JMP maintains Market Perform on Inhibrx stock post-earnings

Published 03/18/2025, 09:05 AM
JMP maintains Market Perform on Inhibrx stock post-earnings

Tuesday, JMP Securities reiterated its Market Perform rating on Inhibrx Biosciences (NASDAQ:INBX) following the company’s fourth-quarter earnings report and corporate updates. According to InvestingPro data, the company currently trades at $13.94 with a market capitalization of $201.79 million. Inhibrx, a clinical-stage biotechnology company, announced its earnings yesterday, along with revised guidance for its upcoming Chondragon data readout, now anticipated in the third quarter of 2025. The adjustment from the previously expected second quarter is due to a delay in the progression of events.

In their financial update, Inhibrx highlighted a strong cash position of $152.6 million, which is expected to support the continued development of its key drug candidates. InvestingPro analysis shows the company maintains a healthy current ratio of 3.94, indicating strong liquidity, though it’s worth noting the company is quickly burning through cash. The company is advancing ozekibart (INBRX-109), a tetravalent DR5 agonist, and INBRX-106, a hexavalent OR40 agonist. Both drugs are progressing towards important readouts, slated for the third and fourth quarters of 2025, respectively.
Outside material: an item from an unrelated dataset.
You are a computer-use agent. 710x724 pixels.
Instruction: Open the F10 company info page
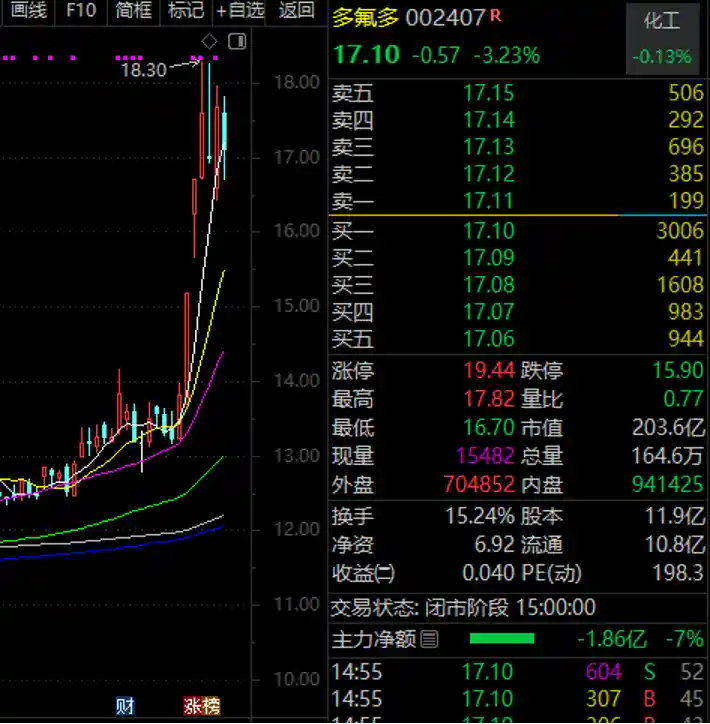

JMP Securities’ assessment of Inhibrx’s stock value takes into account the projected cash position at the end of the fourth quarter of 2025, which is estimated to be $73.2 million with 15.7 million shares outstanding. This calculation leads to a per-share value of $4.66. Additionally, JMP Securities assigns a platform value to Inhibrx of $6.31. However, InvestingPro’s Fair Value analysis suggests the stock is currently undervalued, with additional metrics and insights available in the comprehensive Pro Research Report, covering this and 1,400+ other US equities.

The company’s financial stability and the progress in its drug development pipeline are key factors in maintaining the Market Perform rating. InvestingPro’s Financial Health Score of 2.89 (rated as GOOD) supports this assessment, despite analysts anticipating a sales decline in the current year. The updated timelines for the clinical readouts are now set for later in 2025, and these milestones will be critical for the company’s future prospects.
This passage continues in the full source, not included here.